また、就職支援課の職員は全員が国家資格「キャリアコンサルタント」の資格を取得しており、学生一人ひとりに寄り添ったアドバイスを行っています。
卒業後は、本学での専門的な学びを活かしてメーカーや情報通信系企業、建設会社などに技術職として就く者がほとんどです。
――全国の高校生にメッセージをお願いします。
経済産業省が今年の3月に発表した「2040年の就業構造推計(改訂版)について」によると、2040年までに文系人材は約76万人余剰となる一方、理系人材は約124万人不足する可能性があることが示されています。
今後、理工系の学びや人材に対する期待はますます高まっていくことは間違いありませんので、日本工業大学の学びに少しでも興味のある高校生のみなさんは、本学を進学先候補の一つとして検討してもらえたら嬉しく思います。

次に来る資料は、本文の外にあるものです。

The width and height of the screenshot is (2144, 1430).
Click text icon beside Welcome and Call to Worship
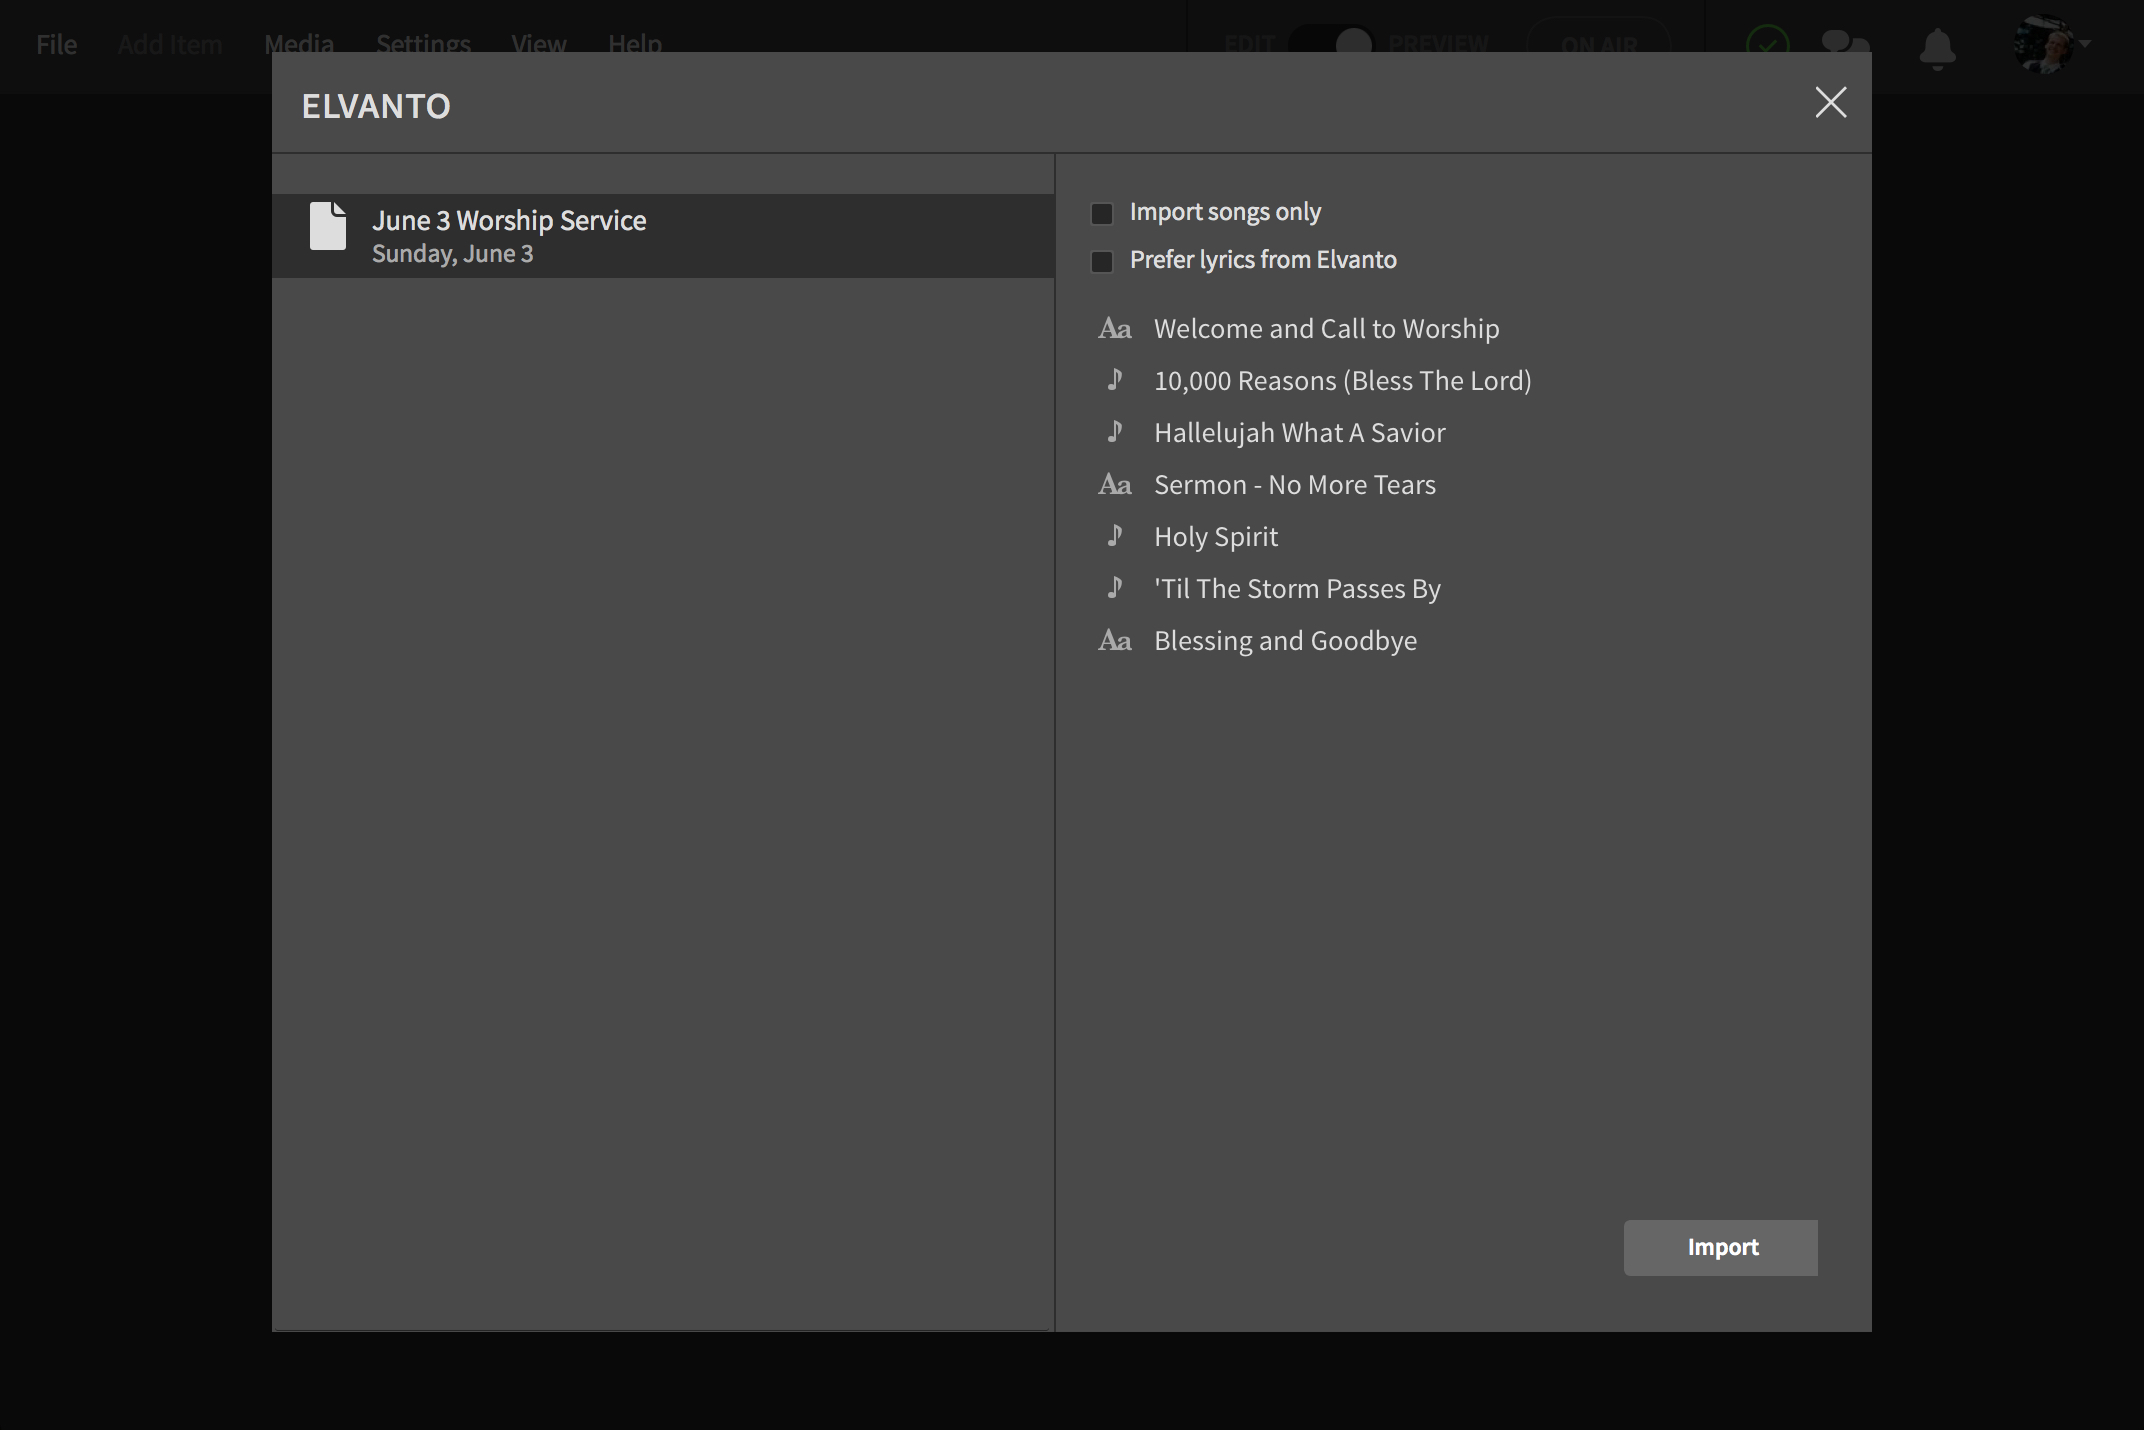coord(1115,329)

――全国の高校の先生方に向けてメッセージをお願いします。
本学では「高大連携推進室」を設置し、高校の先生方に理工系大学の魅力を知ってもらえる機会を積極的に用意しています。
大学教員を高校に派遣する「出前授業プログラム」や高校生が本学の研究室で研究活動を体験できる「研究室インターンシップ」といった取り組みも実施しています。生徒のみなさんの進路選択に役立つ内容になっていますので、興味のある先生方におかれましてはお気軽にご相談をいただけましたら幸いです。